» **YOUR GOAL**:
Please copy the lines below, exactly as they are, from the one with "Screen dimensions: 1421x840" through the one with "The image size", and leave out the pictures.

» **DATA TO EXAMINE**:
════════════════════
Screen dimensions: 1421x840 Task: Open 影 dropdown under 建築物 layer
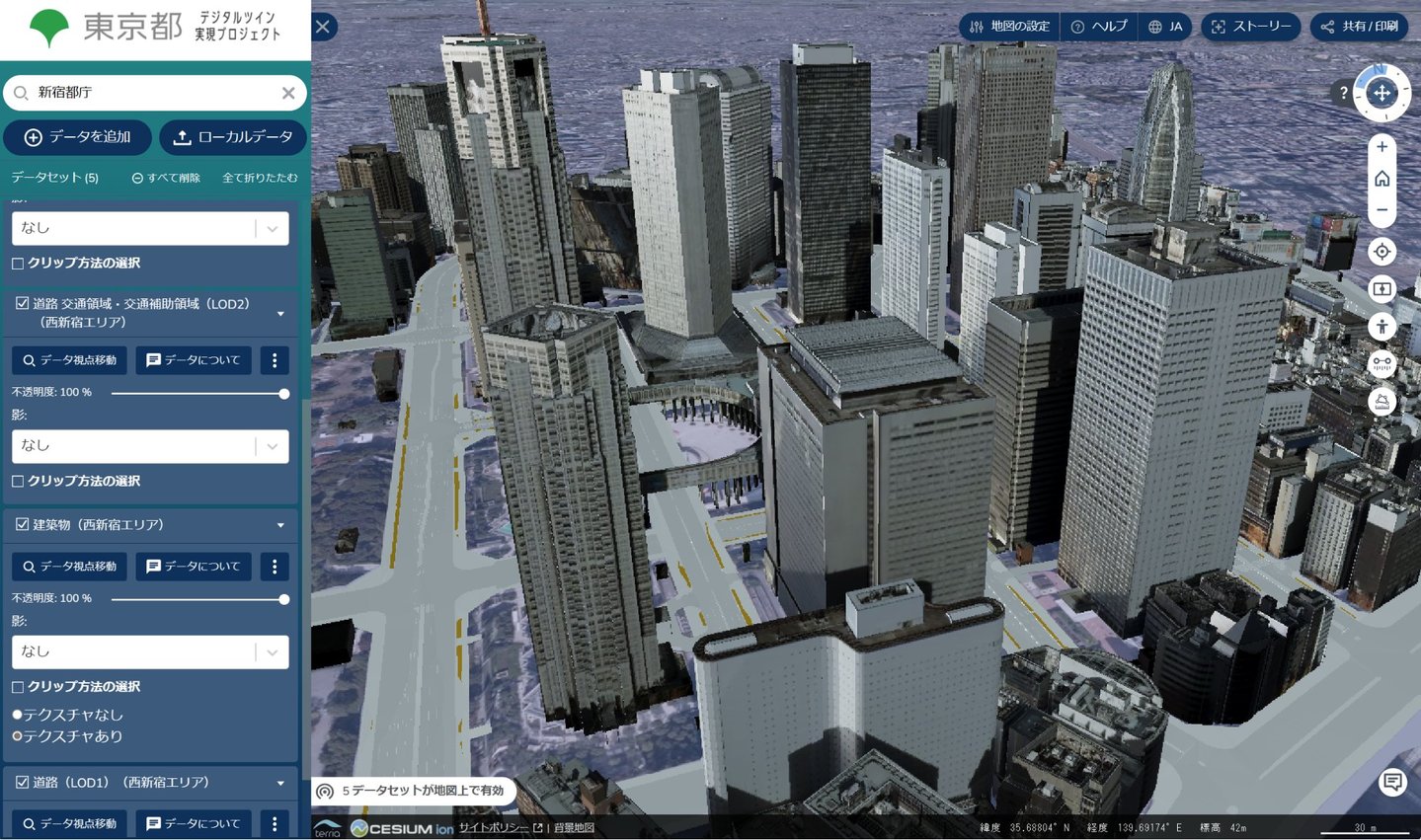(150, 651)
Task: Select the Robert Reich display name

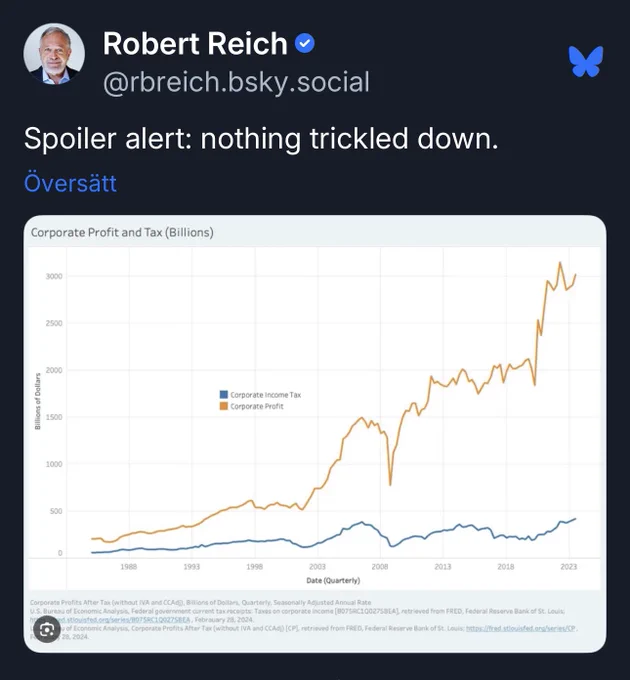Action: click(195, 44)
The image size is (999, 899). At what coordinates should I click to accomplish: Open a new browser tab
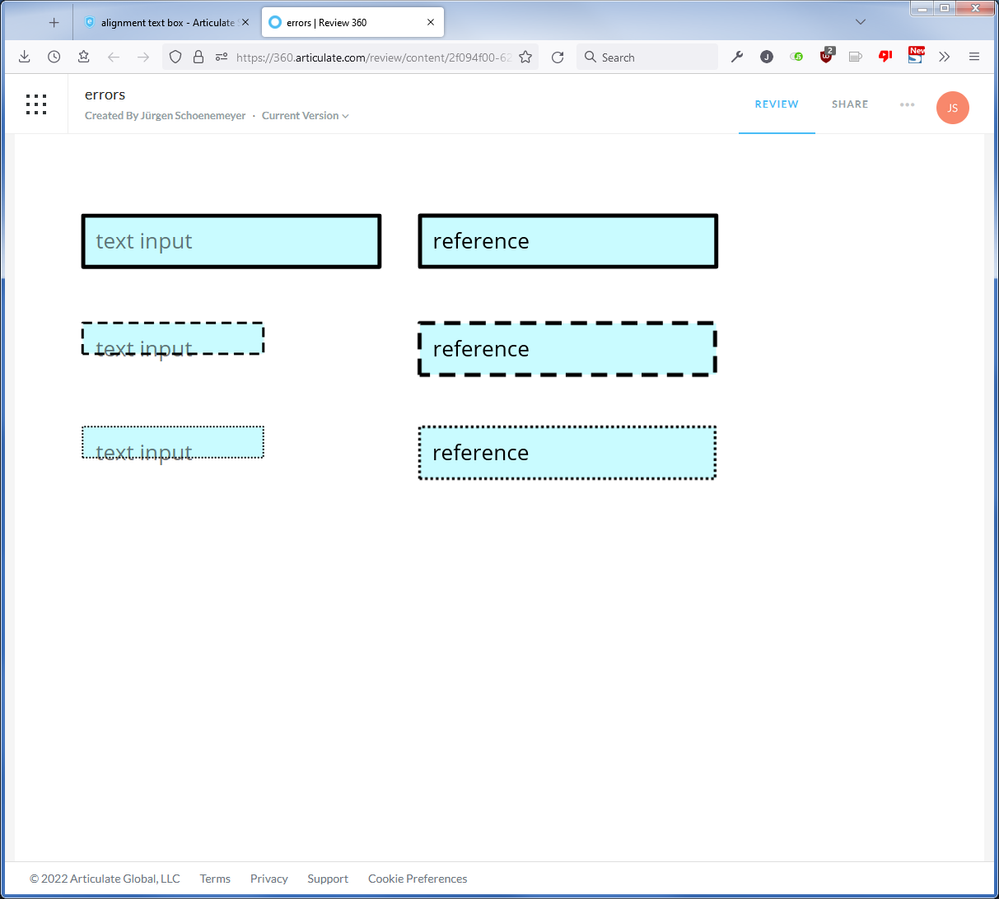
════════════════════
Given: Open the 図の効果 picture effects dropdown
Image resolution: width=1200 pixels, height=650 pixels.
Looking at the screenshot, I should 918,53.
════════════════════
» **OUTPUT OF THE TASK**:
Screen dimensions: 1421x840 Task: Open 影 dropdown under 建築物 layer
(150, 651)
Task: Select the Robert Reich display name

Action: click(195, 44)
The image size is (999, 899). At what coordinates should I click to accomplish: Open a new browser tab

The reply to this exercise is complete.